Shrewsbury Town Council is the town council of Shrewsbury in Shropshire, established in April 2009 as part of structural changes to local government in England that abolished Shrewsbury and Atcham Borough Council and created in its place the unitary Shropshire Council. Shrewsbury was previously unparished, with the Mayor of Shrewsbury and Atcham acting as the town's mayor. Serving a population of over 72,000, Shrewsbury Town Council is the fourth most populous parish council in England.

The town council provides horticultural services and is responsible for parks, sports pitches, recreation grounds, allotments and highway verges. The council also manages provision of the town market, community facilities, bus shelters, street lighting and public toilets.

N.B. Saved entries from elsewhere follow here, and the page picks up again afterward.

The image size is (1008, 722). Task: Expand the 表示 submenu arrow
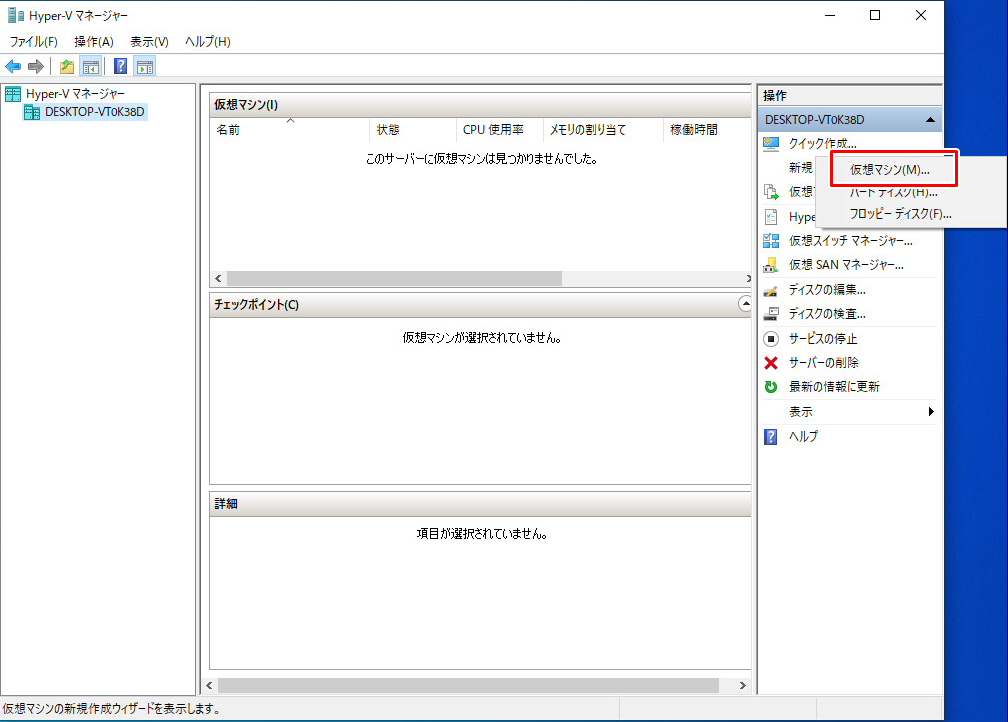[931, 412]
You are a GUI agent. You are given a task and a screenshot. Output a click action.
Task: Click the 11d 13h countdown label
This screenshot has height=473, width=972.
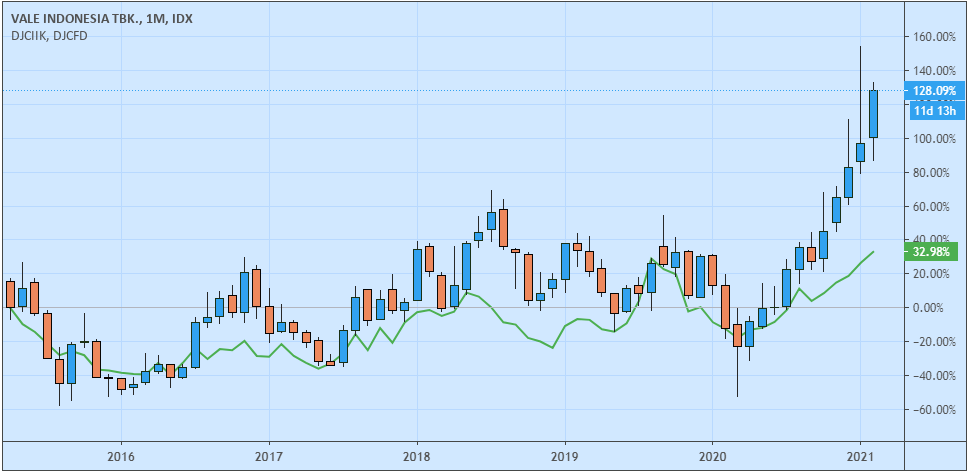tap(935, 110)
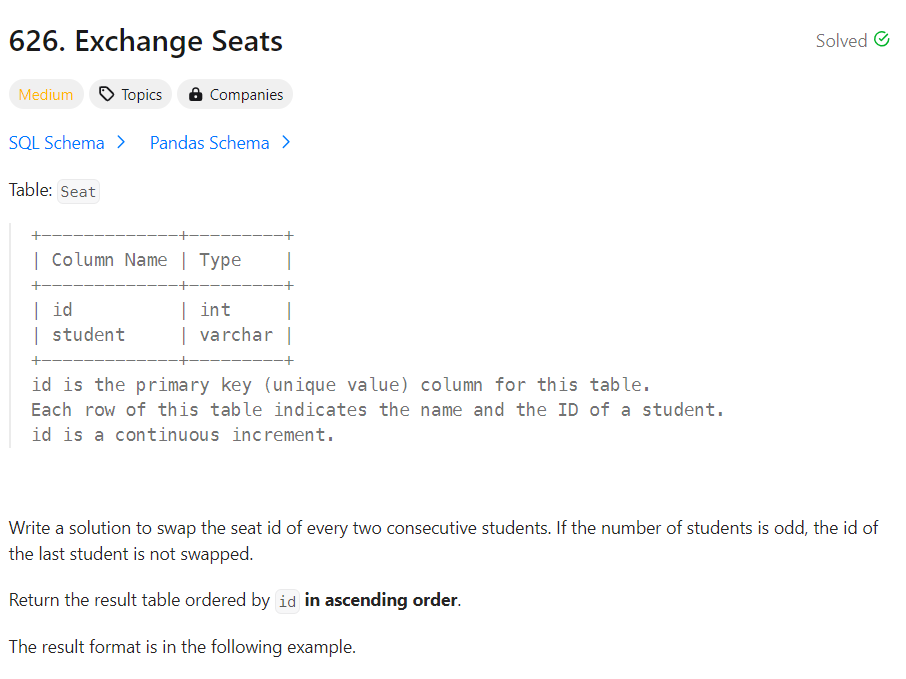906x679 pixels.
Task: Open the Companies label
Action: point(246,95)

The town council is made up of 17 wards, elected every four years alongside Shropshire Council elections using first-past-the-post. The wards are mostly coterminous with the Shropshire Council divisions created in 2009.

Mayor of Shrewsbury

Prior to 2009, the Mayor of Shrewsbury and Atcham Borough Council acted as Mayor of Shrewsbury. The Mayor is elected annually for a one-year term alongside the Deputy Mayor. By convention the Deputy Mayor becomes Mayor the following year.

Elections

Shrewsbury Town Council election, 2017 
The third elections to Shrewsbury Town Council were held on 4 May 2017, coinciding with elections to Shropshire Council.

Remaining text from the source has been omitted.